--- Given problem 1 ---
In the records, from the line with "considered [700, 645]" through the end of the records, swap "January" for "February" and return those lines with nothing else changed.

>> START Text block

Batliboi engineering works vs Hindustan petroleum corporation ltd, 2023

Author Details:-

Yashasvi
BA LLB 5th sem PU, Chandigarh

Batliboi engineering works vs Hindustan petroleum corporation ltd, 2023.[1]
2023 SCC Online SC 1208
Decided upon- 21-09-23

Overview

It is an established letter in law that the party which claims the losses needs to establish the reach of contract by the other party. Once the breach is established and substantiated by valid proofs by the Contactor, no further evidence as to proof of actual loss shall be required. The Hon’ble Supreme Court has in the cases of The Supreme Court observed that in Bharat Coking Coal Ltd. v. L. K. Ahuja & Co., it was held that a court could allow a claim for loss of profits only where the Claimant is able to establish, through evidence, that because of the delay, it missed out on other available contracts or opportunities.[2] But In A.T. Brij Paul Singh v. State of Gujarat, (1984) 4 SCC 59 it was held by the hon’ble court that such compensation could be granted even though there is an absence of the evidence.

>> END Text block

--- Given problem 2 ---
Using the case note on Batliboi Engineering Works, decide whether each statement agrees with it: (a) The case was decided on 21-09-23. (b) The author is in the third semester of a BA LLB program. (c) In A.T. Brij Paul Singh v. State of Gujarat, the court held that compensation could be granted without evidence.

>> START Records to process

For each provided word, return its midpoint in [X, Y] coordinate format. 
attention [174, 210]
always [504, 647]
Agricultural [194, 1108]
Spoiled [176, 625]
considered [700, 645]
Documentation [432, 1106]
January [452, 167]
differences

>> END Records to process

--- Expected answer 1 ---
considered [700, 645]
Documentation [432, 1106]
February [452, 167]
differences

--- Expected answer 2 ---
(a) Yes: "Decided upon- 21-09-23"
(b) No: "BA LLB 5th sem PU, Chandigarh"
(c) Yes: "such compensation could be granted even though there is an absence of the evidence"